In this exercise, the entries below are to be transcribed exactly, line by line.

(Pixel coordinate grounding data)
***

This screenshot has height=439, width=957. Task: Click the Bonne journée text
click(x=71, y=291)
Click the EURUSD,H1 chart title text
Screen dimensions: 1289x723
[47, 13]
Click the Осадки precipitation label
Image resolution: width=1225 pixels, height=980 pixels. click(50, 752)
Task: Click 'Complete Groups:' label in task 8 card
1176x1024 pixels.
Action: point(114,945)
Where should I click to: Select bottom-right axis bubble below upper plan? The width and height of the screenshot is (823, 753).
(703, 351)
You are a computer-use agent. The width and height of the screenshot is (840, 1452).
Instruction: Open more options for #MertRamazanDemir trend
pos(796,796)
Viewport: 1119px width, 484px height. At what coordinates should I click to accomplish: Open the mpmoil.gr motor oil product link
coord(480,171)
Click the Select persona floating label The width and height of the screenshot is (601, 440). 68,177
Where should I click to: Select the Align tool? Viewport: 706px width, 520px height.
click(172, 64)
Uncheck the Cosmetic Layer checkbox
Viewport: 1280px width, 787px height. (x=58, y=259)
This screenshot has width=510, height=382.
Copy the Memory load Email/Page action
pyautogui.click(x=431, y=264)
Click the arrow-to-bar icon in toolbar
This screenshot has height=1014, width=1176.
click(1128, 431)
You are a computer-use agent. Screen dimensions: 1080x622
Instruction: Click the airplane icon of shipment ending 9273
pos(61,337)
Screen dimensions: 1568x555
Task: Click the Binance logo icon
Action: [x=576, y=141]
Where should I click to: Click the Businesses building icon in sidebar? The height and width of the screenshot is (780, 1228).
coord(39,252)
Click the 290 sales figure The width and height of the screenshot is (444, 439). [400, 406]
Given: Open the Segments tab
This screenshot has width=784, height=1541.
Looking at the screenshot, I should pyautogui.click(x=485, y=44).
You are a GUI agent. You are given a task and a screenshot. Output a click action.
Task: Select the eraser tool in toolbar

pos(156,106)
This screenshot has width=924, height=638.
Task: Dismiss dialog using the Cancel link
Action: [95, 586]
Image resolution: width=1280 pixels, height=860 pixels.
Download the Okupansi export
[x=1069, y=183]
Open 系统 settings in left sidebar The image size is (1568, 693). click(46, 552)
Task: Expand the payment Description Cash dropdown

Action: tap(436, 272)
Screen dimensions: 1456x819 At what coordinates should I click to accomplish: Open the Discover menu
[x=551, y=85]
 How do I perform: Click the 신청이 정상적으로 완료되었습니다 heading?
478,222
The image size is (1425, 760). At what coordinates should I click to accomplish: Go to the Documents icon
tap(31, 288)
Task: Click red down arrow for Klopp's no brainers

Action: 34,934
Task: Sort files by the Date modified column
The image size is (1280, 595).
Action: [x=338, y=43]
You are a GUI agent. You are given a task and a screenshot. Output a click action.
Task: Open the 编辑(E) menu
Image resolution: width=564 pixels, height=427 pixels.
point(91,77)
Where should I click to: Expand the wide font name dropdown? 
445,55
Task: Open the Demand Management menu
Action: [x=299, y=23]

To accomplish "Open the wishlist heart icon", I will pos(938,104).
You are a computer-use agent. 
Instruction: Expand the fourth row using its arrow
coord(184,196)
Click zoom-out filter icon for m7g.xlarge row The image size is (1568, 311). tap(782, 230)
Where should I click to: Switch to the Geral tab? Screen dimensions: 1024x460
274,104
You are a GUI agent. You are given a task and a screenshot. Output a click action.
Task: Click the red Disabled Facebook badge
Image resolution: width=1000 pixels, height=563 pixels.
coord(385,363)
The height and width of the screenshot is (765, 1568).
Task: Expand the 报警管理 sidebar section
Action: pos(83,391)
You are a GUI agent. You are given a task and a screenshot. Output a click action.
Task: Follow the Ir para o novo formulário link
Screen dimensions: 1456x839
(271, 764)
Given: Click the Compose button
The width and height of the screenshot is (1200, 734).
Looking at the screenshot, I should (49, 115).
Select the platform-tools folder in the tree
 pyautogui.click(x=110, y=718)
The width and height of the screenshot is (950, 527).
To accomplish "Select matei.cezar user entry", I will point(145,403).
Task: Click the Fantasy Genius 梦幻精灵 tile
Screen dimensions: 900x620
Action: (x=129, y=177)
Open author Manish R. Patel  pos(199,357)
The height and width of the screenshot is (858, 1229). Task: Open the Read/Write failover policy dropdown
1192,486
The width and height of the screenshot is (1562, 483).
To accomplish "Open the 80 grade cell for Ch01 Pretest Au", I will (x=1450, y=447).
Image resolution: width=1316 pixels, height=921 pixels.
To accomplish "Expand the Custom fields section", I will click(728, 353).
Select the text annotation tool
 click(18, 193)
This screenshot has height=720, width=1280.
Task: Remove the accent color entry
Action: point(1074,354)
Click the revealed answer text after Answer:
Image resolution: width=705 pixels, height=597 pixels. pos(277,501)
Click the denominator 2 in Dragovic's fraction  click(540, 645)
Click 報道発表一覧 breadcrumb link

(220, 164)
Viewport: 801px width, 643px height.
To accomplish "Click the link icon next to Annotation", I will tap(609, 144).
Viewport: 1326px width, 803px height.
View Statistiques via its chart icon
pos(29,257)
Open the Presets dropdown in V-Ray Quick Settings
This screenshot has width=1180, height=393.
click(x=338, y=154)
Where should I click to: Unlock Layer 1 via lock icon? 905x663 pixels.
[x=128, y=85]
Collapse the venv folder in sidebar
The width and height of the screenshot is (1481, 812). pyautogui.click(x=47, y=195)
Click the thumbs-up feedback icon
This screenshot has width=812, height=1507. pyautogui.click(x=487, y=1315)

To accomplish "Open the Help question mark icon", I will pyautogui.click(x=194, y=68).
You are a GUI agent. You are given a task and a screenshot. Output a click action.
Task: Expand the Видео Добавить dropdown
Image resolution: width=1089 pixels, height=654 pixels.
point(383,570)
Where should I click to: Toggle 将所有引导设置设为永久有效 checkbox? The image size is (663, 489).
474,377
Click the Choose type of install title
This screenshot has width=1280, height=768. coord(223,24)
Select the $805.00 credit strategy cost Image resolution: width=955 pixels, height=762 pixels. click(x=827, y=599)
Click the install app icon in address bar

***

**Exercise solution**.
This screenshot has height=439, width=957. Task: Click the Bonne journée text
click(x=71, y=291)
Click the EURUSD,H1 chart title text
Screen dimensions: 1289x723
[47, 13]
Click the Осадки precipitation label
Image resolution: width=1225 pixels, height=980 pixels. click(50, 752)
Task: Click 'Complete Groups:' label in task 8 card
1176x1024 pixels.
Action: point(114,945)
Where should I click to: Select bottom-right axis bubble below upper plan? The width and height of the screenshot is (823, 753).
(703, 351)
You are a computer-use agent. The width and height of the screenshot is (840, 1452).
Instruction: Open more options for #MertRamazanDemir trend
pos(796,796)
Viewport: 1119px width, 484px height. At what coordinates should I click to accomplish: Open the mpmoil.gr motor oil product link
coord(480,171)
Click the Select persona floating label The width and height of the screenshot is (601, 440). 68,177
Where should I click to: Select the Align tool? Viewport: 706px width, 520px height.
click(172, 64)
Uncheck the Cosmetic Layer checkbox
Viewport: 1280px width, 787px height. (x=58, y=259)
This screenshot has width=510, height=382.
Copy the Memory load Email/Page action
pyautogui.click(x=431, y=264)
Click the arrow-to-bar icon in toolbar
This screenshot has height=1014, width=1176.
click(1128, 431)
You are a computer-use agent. Screen dimensions: 1080x622
Instruction: Click the airplane icon of shipment ending 9273
pos(61,337)
Screen dimensions: 1568x555
Task: Click the Binance logo icon
Action: [x=576, y=141]
Where should I click to: Click the Businesses building icon in sidebar? The height and width of the screenshot is (780, 1228).
coord(39,252)
Click the 290 sales figure The width and height of the screenshot is (444, 439). [400, 406]
Given: Open the Segments tab
This screenshot has width=784, height=1541.
Looking at the screenshot, I should pyautogui.click(x=485, y=44).
You are a GUI agent. You are given a task and a screenshot. Output a click action.
Task: Select the eraser tool in toolbar

pos(156,106)
This screenshot has width=924, height=638.
Task: Dismiss dialog using the Cancel link
Action: [95, 586]
Image resolution: width=1280 pixels, height=860 pixels.
Download the Okupansi export
[x=1069, y=183]
Open 系统 settings in left sidebar The image size is (1568, 693). click(46, 552)
Task: Expand the payment Description Cash dropdown

Action: tap(436, 272)
Screen dimensions: 1456x819 At what coordinates should I click to accomplish: Open the Discover menu
[x=551, y=85]
 How do I perform: Click the 신청이 정상적으로 완료되었습니다 heading?
478,222
The image size is (1425, 760). At what coordinates should I click to accomplish: Go to the Documents icon
tap(31, 288)
Task: Click red down arrow for Klopp's no brainers

Action: 34,934
Task: Sort files by the Date modified column
The image size is (1280, 595).
Action: [x=338, y=43]
You are a GUI agent. You are given a task and a screenshot. Output a click action.
Task: Open the 编辑(E) menu
Image resolution: width=564 pixels, height=427 pixels.
point(91,77)
Where should I click to: Expand the wide font name dropdown? 
445,55
Task: Open the Demand Management menu
Action: [x=299, y=23]

To accomplish "Open the wishlist heart icon", I will pos(938,104).
You are a computer-use agent. 
Instruction: Expand the fourth row using its arrow
coord(184,196)
Click zoom-out filter icon for m7g.xlarge row The image size is (1568, 311). tap(782, 230)
Where should I click to: Switch to the Geral tab? Screen dimensions: 1024x460
274,104
You are a GUI agent. You are given a task and a screenshot. Output a click action.
Task: Click the red Disabled Facebook badge
Image resolution: width=1000 pixels, height=563 pixels.
coord(385,363)
The height and width of the screenshot is (765, 1568).
Task: Expand the 报警管理 sidebar section
Action: pos(83,391)
You are a GUI agent. You are given a task and a screenshot. Output a click action.
Task: Follow the Ir para o novo formulário link
Screen dimensions: 1456x839
(271, 764)
Given: Click the Compose button
The width and height of the screenshot is (1200, 734).
Looking at the screenshot, I should (49, 115).
Select the platform-tools folder in the tree
 pyautogui.click(x=110, y=718)
The width and height of the screenshot is (950, 527).
To accomplish "Select matei.cezar user entry", I will point(145,403).
Task: Click the Fantasy Genius 梦幻精灵 tile
Screen dimensions: 900x620
Action: (x=129, y=177)
Open author Manish R. Patel  pos(199,357)
The height and width of the screenshot is (858, 1229). Task: Open the Read/Write failover policy dropdown
1192,486
The width and height of the screenshot is (1562, 483).
To accomplish "Open the 80 grade cell for Ch01 Pretest Au", I will (x=1450, y=447).
Image resolution: width=1316 pixels, height=921 pixels.
To accomplish "Expand the Custom fields section", I will click(728, 353).
Select the text annotation tool
 click(18, 193)
This screenshot has height=720, width=1280.
Task: Remove the accent color entry
Action: point(1074,354)
Click the revealed answer text after Answer:
Image resolution: width=705 pixels, height=597 pixels. pos(277,501)
Click the denominator 2 in Dragovic's fraction  click(540, 645)
Click 報道発表一覧 breadcrumb link

(220, 164)
Viewport: 801px width, 643px height.
To accomplish "Click the link icon next to Annotation", I will tap(609, 144).
Viewport: 1326px width, 803px height.
View Statistiques via its chart icon
pos(29,257)
Open the Presets dropdown in V-Ray Quick Settings
This screenshot has width=1180, height=393.
click(x=338, y=154)
Where should I click to: Unlock Layer 1 via lock icon? 905x663 pixels.
[x=128, y=85]
Collapse the venv folder in sidebar
The width and height of the screenshot is (1481, 812). pyautogui.click(x=47, y=195)
Click the thumbs-up feedback icon
This screenshot has width=812, height=1507. pyautogui.click(x=487, y=1315)

To accomplish "Open the Help question mark icon", I will pyautogui.click(x=194, y=68).
You are a GUI agent. You are given a task and a screenshot. Output a click action.
Task: Expand the Видео Добавить dropdown
Image resolution: width=1089 pixels, height=654 pixels.
point(383,570)
Where should I click to: Toggle 将所有引导设置设为永久有效 checkbox? The image size is (663, 489).
474,377
Click the Choose type of install title
This screenshot has width=1280, height=768. coord(223,24)
Select the $805.00 credit strategy cost Image resolution: width=955 pixels, height=762 pixels. click(x=827, y=599)
Click the install app icon in address bar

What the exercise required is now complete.